In seiner Werkstatt wird der gesamte Altar in einer Klima-Zelle einer Wärme-Behandlung unterzogen, bei der die Schädlingslarven absterben. Wärme reicht dafür aus, Gift und Gas sind tabu. Allerdings, macht Diers deutlich, müsse man auf die Feuchtigkeit in Holz und in Luft achten, um ein unkontrolliertes Arbeiten des Holzes zu vermeiden. Vier Tage, schätzt der Fachmann, werde der Aufenthalt in der Klima-Zelle dauern. Ist dieser Arbeitsgang abgeschlossen, geht der kunsthistorische Schatz Schildesches auf die Reise nach Paderborn. Das Restauratorenteam Böddeker und Schlichtung bearbeitet dort den »Patienten« und wird sich sofort an die Arbeit machen. Erster Schritt ist hier die Säuberung der Holzrahmen und Reliefs, um die Schäden ganz genau sehen zu können. Und dann beginnt die Sicherung der noch vorhandenen Figuren und deren Farben. Während dieser Arbeitsphase befinden sich die Paderborner Fachleute in ständigem Austausch mit den Fachleuten von der Denkmalspflege. Denn bei schwierigen Sachlagen gilt es abzuwägen: lediglich Vorhandenes sichern oder sogar nacharbeiten.

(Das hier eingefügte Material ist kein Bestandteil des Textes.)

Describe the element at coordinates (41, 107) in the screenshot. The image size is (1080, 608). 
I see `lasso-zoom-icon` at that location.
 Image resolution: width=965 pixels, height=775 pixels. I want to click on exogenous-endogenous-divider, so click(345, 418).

Wer erwartet, dass nach abgeschlossener Restaurierung ein farbenprächtiger Altar in die Schildescher Stiftskirche zurückkehren wird, muss schon jetzt enttäuscht werden. Eine Ausbesserung wird es nur bedingt, eine Erneuerung der Farben wahrscheinlich gar nicht geben. »Aber der Betrachter wird den Eindruck haben, dass alles wieder reiner und klarer hervortritt«, beruhigt Restaurator Jürgen Böddeker enttäuscht Kunstliebhaber,
Die Demontage ist für die Fachleute keine Zeit des müßigen Zuschauens. Sie können schon vor Ort die verdeckten Seiten einer Sichtprüfung unterziehen und wichtige Fakten für die Analyse gewinnen. Für die Zuschauer - vom Kirchenkreis, von der Gemeinde und vom Heimatverein - gibt es Gelegenheit, viele interessante Hinweise zu bekommen, die den kunsthistorisch bedeutenden Altar in einem neuen Licht erscheinen lassen. Und Brigitte Vöhringer nutzt auch die Gelegenheit, auf die Auswirkungen von ständigem Heizen alter Kirchenräume hinzuweisen. »Was für die Gemeinde angenehm ist, kann am Altar schwere Schäden verursachen.« Denn Heizungswärme wirbelt nicht nur jede Menge Staub auf, sondern bewirkt auch eine Ausdehnung des Holzes und setzt damit das aufgebrachte Bindemittel und die Farbschichten unter Spannung. Kühlt die Kirche dann wieder aus, zieht sich das Holz zusammen - und die unter Spannung stehende Farbschicht wird wieder einer Belastung ausgesetzt. So ist die jetzt anstehende Restaurierung als Sicherung des Bestehenden zu sehen. Für die Zukunft heißt es weiterhin: Behutsamkeit im Umgang mit solchen Kunstschätzen ist oberstes Gebot.